Getting to a list of organisation references for IATI publishers

stevieflow · October 4, 2017, 12:52pm

Question: where can I get a list of organisation references for IATI publishers?

Answer - here’s a list, which took some steps to produce

Sounds simple? Well, it took us a few steps to get to this (big thanks to @bjwebb):

We first looked at the IATI Registry. Each publisher has a freetext field for their organisation reference. We found this to be inconsistent and unreliable: the dashboard confirms this.
we then looked Activity data. The reporting-org reference is useful here. But - this is repeated, and sometimes different. It seemed a lot of overhead to check 4500+ files for around 500 identifiers.
so, finally, we landed at the Organisation file. Big Surprise!

Yes. When discovering the preferred organisation reference for an IATI publisher, we found the Organisation files to be the best source. Specifically, we looked for instances where:

reporting-org/@ref matches the identifier in organisation-identifier (or iati-identifier in versions 1.0x)

(it’s entirely possible and feasible to reference many organisations in a single org file, but we focused on matches between the publisher and org reference initially)

We took a look into this (in July 2017), and found:

Of 555 IATI publishers, there were 406 IATI organisation files (73% of publishers provide an Org file)
Of these 406 publishers, 392 organisation identifiers match the reporting-org/@ref (97%)

So - when a publisher provides an Org file, it’s highly likely that this will be a definitive source for their organisation reference

So far, so good.

Next, we then took a look at the prefixes for these references, to understand if these were available via the org-id project (which IATI supports). On doing this, we found:

Of 392 “matching” organisation identifiers, 333 started with a “recognised” prefix (85%)

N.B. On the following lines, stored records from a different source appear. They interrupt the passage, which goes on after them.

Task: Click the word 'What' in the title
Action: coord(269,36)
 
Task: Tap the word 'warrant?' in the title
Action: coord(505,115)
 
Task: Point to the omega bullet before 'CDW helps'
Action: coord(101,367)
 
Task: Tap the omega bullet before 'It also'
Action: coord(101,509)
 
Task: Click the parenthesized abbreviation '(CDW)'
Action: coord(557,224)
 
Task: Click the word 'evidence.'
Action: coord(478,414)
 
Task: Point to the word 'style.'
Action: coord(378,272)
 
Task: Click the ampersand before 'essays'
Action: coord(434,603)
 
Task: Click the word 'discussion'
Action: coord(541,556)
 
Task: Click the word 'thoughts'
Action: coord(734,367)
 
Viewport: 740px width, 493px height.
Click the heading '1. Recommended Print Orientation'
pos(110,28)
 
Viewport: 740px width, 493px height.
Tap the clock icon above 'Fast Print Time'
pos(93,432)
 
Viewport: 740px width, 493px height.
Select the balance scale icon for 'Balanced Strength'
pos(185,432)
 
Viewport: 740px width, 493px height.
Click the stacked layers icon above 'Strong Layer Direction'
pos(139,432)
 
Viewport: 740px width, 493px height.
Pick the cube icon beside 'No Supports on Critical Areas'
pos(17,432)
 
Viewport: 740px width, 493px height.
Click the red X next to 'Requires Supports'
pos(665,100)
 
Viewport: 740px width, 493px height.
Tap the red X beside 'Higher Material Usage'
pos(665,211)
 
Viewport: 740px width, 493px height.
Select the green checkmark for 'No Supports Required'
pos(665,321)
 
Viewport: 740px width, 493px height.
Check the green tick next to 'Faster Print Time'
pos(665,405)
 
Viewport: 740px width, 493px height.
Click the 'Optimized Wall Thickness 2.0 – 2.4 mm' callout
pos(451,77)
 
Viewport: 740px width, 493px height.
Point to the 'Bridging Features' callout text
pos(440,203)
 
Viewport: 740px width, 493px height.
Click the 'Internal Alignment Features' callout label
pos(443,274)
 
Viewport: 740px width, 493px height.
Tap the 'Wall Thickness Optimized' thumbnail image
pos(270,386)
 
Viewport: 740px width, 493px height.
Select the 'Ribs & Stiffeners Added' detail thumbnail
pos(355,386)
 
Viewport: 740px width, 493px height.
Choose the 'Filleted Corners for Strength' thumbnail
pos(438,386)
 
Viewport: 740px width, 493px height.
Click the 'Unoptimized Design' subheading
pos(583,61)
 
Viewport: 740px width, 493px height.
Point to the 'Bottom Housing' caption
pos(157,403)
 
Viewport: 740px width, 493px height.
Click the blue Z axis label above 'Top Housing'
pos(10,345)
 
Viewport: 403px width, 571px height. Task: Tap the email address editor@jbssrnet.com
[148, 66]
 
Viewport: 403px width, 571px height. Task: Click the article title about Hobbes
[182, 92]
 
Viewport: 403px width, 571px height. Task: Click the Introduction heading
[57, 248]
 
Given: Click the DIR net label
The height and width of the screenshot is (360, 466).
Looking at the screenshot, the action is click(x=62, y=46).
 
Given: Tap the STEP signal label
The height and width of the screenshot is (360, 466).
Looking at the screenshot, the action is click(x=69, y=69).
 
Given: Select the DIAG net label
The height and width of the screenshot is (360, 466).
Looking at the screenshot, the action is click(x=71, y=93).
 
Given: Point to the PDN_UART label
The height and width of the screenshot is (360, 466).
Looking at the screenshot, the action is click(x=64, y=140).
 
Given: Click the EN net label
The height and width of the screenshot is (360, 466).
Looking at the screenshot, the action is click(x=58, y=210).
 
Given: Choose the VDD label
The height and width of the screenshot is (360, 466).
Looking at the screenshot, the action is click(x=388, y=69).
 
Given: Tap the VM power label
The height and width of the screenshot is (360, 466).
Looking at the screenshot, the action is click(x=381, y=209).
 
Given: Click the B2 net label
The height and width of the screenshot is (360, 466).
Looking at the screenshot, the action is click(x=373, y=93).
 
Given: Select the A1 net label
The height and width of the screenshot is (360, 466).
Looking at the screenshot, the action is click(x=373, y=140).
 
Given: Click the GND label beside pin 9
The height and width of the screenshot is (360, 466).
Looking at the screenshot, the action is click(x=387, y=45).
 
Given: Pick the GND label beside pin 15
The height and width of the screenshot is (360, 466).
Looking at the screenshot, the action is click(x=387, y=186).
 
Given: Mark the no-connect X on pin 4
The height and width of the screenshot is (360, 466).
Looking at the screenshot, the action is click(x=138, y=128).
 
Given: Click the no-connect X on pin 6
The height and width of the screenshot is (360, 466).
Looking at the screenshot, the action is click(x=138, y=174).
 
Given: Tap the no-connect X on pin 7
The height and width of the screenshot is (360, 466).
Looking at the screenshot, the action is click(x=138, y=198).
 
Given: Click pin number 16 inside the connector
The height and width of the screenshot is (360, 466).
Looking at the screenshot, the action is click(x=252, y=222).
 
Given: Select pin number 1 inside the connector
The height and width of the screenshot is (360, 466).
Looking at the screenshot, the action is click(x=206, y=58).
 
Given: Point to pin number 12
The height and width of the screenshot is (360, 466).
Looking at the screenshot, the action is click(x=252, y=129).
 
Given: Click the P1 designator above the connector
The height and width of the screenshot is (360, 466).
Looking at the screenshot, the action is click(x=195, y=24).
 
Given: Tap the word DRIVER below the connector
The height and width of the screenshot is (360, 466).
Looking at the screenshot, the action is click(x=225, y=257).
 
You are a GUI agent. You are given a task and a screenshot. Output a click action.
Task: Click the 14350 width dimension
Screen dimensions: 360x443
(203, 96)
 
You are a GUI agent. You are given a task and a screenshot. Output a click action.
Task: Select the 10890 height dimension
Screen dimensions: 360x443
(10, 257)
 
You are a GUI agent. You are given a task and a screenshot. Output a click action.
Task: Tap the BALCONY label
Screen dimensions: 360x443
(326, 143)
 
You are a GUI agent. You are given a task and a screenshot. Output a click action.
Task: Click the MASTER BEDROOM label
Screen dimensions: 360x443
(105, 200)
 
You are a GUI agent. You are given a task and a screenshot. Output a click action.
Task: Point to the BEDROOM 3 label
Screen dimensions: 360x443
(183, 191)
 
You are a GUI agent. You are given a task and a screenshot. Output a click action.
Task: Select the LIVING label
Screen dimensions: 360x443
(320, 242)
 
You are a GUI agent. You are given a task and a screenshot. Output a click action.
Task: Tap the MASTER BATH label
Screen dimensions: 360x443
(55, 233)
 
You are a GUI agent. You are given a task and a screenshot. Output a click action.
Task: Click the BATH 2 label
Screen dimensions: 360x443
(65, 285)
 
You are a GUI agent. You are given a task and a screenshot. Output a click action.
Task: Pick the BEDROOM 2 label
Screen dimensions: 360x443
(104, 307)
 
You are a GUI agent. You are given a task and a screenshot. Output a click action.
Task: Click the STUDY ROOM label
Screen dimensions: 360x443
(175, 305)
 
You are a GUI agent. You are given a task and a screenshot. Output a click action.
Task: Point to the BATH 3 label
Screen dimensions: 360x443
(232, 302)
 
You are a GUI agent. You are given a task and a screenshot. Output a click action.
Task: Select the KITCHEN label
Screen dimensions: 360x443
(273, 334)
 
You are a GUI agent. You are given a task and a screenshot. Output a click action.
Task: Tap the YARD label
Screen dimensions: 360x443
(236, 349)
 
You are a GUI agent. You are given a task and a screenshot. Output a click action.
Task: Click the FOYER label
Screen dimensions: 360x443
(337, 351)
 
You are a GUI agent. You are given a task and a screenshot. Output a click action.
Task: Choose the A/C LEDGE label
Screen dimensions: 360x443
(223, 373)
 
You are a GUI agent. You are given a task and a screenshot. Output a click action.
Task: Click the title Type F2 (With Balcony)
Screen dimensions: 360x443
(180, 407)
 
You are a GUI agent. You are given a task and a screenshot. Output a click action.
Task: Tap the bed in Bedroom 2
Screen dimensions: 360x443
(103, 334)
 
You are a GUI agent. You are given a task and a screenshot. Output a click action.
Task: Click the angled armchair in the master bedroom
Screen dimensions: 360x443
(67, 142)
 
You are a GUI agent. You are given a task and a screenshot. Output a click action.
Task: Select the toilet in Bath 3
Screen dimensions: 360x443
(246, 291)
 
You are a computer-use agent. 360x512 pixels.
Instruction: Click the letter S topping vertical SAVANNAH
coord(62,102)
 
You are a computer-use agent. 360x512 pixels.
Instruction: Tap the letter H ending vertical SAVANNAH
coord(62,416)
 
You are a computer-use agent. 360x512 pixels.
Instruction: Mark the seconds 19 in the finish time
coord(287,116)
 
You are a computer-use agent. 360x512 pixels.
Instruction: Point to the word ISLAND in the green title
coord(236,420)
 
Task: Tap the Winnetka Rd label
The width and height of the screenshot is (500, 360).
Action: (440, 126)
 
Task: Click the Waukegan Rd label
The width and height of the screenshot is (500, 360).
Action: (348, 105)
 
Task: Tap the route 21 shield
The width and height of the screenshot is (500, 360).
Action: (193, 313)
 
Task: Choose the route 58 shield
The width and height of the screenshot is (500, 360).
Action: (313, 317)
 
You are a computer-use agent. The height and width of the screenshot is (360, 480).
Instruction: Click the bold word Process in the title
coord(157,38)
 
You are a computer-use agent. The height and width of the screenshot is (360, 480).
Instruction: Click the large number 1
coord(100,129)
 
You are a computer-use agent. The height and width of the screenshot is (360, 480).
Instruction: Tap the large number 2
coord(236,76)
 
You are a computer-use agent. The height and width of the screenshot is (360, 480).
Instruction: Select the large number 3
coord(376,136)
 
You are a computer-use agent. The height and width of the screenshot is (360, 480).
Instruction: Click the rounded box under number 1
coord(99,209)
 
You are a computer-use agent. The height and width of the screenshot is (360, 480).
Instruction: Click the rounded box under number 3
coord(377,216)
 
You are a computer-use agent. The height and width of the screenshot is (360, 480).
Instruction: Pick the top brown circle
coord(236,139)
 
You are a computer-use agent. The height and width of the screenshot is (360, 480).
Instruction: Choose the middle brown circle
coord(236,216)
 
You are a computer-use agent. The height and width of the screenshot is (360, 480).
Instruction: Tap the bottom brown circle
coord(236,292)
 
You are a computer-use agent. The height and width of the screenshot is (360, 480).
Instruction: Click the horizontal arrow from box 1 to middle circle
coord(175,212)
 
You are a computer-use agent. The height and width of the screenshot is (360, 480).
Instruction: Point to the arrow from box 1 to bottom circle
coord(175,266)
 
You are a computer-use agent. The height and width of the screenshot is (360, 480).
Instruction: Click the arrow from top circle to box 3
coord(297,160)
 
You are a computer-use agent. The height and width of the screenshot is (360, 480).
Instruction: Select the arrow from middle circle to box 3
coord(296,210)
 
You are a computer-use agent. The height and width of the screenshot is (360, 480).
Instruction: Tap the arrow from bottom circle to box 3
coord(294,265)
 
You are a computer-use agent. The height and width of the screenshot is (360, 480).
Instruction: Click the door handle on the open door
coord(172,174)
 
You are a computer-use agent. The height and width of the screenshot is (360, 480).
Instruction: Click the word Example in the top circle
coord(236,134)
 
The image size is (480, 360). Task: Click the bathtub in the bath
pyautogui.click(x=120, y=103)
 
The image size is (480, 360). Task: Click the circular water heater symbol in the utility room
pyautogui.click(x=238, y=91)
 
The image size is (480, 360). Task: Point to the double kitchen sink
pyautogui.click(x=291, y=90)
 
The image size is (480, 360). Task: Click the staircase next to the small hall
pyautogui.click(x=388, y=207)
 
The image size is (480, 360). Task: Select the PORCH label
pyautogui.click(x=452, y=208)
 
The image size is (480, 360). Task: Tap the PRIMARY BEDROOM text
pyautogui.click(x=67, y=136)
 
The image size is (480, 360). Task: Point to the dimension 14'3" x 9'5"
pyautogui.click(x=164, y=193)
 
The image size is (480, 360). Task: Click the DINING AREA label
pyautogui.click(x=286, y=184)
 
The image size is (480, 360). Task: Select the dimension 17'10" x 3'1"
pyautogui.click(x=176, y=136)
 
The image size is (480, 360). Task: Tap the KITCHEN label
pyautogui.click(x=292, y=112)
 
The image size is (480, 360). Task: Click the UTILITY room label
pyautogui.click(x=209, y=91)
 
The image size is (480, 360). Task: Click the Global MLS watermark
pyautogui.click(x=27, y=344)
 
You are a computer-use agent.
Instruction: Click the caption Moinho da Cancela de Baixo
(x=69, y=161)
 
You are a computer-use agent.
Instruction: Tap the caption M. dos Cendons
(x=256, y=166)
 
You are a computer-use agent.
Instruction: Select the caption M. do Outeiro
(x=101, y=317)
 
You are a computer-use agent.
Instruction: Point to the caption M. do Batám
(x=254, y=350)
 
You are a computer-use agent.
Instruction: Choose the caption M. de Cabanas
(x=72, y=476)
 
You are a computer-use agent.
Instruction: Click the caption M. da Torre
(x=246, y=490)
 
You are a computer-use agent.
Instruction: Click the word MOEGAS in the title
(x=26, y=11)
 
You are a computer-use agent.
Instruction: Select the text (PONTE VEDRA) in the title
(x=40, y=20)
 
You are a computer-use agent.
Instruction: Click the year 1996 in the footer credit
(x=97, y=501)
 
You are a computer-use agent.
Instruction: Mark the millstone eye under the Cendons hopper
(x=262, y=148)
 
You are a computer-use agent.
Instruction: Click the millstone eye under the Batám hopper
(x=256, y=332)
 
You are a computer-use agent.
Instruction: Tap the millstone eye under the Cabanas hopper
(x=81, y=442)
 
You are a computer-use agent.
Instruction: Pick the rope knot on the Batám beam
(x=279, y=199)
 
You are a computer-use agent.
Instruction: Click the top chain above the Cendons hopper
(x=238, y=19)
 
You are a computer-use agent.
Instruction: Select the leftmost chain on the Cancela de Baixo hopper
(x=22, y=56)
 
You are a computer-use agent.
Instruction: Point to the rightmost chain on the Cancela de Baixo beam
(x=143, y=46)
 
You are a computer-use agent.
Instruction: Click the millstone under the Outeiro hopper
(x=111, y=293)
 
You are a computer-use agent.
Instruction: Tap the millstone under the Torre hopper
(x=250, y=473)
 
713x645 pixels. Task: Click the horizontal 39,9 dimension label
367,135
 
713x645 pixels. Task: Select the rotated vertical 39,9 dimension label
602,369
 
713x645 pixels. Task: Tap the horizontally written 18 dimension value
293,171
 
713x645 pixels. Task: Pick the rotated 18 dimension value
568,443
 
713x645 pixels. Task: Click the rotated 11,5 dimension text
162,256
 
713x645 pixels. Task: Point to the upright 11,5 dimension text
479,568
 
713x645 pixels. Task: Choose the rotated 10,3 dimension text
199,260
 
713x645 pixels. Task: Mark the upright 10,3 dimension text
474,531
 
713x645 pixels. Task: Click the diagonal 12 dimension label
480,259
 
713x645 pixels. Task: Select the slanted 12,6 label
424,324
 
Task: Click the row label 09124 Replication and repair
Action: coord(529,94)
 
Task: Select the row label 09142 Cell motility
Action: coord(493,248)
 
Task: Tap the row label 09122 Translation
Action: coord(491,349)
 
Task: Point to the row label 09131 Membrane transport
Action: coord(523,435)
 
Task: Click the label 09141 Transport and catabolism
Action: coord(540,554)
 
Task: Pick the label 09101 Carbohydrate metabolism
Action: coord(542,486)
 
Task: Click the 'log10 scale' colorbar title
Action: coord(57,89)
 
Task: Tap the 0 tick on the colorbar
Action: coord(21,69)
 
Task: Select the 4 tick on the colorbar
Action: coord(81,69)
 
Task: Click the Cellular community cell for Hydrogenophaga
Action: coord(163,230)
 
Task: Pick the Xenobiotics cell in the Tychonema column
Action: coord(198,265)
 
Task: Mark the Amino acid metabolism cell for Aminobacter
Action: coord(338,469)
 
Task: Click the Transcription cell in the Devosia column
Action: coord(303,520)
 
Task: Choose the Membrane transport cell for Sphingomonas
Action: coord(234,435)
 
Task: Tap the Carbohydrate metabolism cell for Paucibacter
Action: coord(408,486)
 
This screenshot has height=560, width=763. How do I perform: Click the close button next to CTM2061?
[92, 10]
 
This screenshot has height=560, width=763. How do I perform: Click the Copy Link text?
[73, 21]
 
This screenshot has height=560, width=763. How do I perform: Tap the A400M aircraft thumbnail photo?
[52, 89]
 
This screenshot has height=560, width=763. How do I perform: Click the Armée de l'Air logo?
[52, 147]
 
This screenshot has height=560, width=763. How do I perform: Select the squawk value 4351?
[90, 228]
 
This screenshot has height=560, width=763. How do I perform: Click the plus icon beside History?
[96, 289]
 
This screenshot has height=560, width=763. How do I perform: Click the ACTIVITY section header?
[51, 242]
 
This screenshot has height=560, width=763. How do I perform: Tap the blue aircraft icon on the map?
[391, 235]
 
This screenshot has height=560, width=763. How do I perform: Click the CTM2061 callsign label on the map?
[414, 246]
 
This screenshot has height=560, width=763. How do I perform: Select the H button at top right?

So again - a trend seems to be that definitive, and standardized / useful organisation references are also highly likely via the IATI Org file.

What Next?

It seems obvious:

all publishers should provide an Org file
the definitive organisation reference for a publisher should be maintained in the Org file

It doesn’t seem a lot of effort to get to nearly 100% coverage in the above metrics. It would be useful to hear thoughts from others.

Last notes:

this isn’t a list of all the organisations mentioned via IATI data: we wanted to focus initially on the growing list of publishers
how such a list (if it is a list - @TimDavies thinks it’s more of a cache) is published, maintained and used is another topic. In doing this research, we output the identifiers as a spreadsheet, but also looked at how the IATI Organisation standard could be used.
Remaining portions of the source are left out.